FTC filed the antitrust lawsuit in 2020, accusing Meta, then Facebook, of monopolizing the social networking market, through the acquisitions of WhatsApp and Instagram. Meta claims it does not have a monopoly over the market, citing the success of Clubhouse and TikTok.

As reported by Bloomberg, Meta wants documents related to, “some of the most important and sensitive elements of how competitors do business,” including “how they acquire users, scale up products and make money from features.” The tech giant, which owns the largest social media platforms, Facebook and Instagram, also wants documents on “rivals’ marketing and sales strategies, quality metrics, contact information for their biggest advertisers, and details on their efforts to attract users from competitors, among other secrets.”

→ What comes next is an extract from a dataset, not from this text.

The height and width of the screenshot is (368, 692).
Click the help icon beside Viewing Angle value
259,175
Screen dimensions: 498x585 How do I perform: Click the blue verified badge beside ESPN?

According to court filings, Meta claimed it needs the information to counter FTC’s accusation that it is a monopoly without competition.

“Meta competes vigorously with many companies to help people share, connect, communicate or simply be entertained,” Meta spokesperson Christopher Sgro said. “As a natural step in preparing our defense to the FTC’s lawsuit, we have served subpoenas on companies with which we compete or which we believe have other information relating to the FTC’s claims.”

The company sent the subpoenas to its rivals, including TikTok, Snapchat, LinkedIn, Twitter, Pinterest, Reddit, Tinder, and Oracle.

LinkedIn and other companies have raised concerns about Meta’s requests, which they described as “highly invasive,” pointing out that the company wants their “most competitively sensitive documents.”

According to Snap, the company that owns Snapchat, Meta’s request is “overboard and abusive.” Snap is key in the lawsuit, considering Meta’s attempt to acquire it.

Snap’s lawyers further argued that Meta wants, “materials on every product and nearly every aspect of Snap’s business, with a time range that spans almost Snap’s entire existence.”

“Snap should not be forced to hand Meta insiders a competitive playbook,” the lawyers added.

TikTok filed a complaint claiming that Meta is seeking its, “most confidential and highly sensitive business information.”

TikTok lawyers are worried that Meta’s lawyers will disclose information that Meta could use, considering its history of copying features of its rivals.

“They cannot unlearn any highly sensitive competitive information they receive from TikTok, and it is unclear how they can do their job as in-house antitrust lawyers without advising Meta on competitive matters,” TikTok’s lawyers said, as reported by Bloomberg.